- [What is needed] The task calls for the count of lines containing "name" in these records, given as a number with no other words.

[Dataset entries]

════════

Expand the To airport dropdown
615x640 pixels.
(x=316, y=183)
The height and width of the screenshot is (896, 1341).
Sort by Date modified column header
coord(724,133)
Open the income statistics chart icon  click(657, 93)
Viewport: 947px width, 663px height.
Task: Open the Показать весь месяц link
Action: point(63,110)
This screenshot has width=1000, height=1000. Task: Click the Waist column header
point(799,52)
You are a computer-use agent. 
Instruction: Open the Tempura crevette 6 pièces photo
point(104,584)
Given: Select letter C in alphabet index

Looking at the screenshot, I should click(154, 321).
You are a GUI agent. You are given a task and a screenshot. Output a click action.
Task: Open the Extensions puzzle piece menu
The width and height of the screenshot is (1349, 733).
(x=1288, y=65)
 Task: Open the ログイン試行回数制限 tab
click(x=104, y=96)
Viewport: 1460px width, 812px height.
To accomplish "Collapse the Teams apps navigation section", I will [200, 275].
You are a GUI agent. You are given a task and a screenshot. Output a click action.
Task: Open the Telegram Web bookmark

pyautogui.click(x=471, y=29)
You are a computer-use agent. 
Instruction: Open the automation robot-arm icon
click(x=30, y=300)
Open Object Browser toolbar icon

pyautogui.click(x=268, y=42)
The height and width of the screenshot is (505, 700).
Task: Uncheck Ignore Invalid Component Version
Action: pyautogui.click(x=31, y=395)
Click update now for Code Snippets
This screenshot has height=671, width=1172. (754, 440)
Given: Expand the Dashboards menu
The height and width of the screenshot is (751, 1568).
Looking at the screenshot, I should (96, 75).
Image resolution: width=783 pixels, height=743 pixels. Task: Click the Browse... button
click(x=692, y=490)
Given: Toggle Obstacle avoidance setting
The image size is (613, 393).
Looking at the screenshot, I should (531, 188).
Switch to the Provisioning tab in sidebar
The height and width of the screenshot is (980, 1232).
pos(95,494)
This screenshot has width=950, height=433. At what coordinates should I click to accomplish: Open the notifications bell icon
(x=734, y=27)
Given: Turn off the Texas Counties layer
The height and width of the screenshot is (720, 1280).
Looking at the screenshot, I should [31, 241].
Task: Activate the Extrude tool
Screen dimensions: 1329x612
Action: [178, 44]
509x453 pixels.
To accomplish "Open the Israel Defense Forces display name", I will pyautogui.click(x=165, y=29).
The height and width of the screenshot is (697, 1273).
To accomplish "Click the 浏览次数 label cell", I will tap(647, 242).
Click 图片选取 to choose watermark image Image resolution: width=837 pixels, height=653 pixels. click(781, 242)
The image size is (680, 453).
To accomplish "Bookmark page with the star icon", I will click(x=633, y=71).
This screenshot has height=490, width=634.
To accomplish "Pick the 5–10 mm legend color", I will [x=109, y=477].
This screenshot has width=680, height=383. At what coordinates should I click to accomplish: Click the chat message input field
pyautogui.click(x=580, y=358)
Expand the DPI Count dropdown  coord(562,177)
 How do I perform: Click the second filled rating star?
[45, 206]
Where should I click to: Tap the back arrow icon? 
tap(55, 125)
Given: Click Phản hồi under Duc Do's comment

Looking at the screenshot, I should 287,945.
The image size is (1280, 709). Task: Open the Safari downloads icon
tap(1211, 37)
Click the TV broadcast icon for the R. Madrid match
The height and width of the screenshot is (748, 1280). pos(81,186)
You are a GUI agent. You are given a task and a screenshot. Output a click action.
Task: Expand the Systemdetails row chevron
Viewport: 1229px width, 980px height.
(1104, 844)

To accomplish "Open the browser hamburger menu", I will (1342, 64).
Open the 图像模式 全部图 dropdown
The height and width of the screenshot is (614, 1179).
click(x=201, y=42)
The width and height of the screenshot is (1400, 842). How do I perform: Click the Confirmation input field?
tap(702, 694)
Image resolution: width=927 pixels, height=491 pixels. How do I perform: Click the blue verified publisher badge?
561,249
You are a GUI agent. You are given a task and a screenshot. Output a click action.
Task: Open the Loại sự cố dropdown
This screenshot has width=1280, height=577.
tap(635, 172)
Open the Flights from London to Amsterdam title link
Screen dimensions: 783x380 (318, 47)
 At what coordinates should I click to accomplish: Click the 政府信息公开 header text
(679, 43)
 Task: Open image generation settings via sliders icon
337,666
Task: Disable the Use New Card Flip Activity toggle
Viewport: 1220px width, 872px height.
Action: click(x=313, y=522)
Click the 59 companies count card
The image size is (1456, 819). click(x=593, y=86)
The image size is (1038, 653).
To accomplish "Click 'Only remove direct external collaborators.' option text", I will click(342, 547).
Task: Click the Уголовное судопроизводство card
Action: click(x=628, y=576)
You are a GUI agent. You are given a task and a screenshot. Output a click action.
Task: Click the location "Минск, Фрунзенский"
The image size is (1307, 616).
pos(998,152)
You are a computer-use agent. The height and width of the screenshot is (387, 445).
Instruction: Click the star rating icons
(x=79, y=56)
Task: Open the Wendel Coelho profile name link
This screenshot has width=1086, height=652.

════════

- [Finished exercise] 2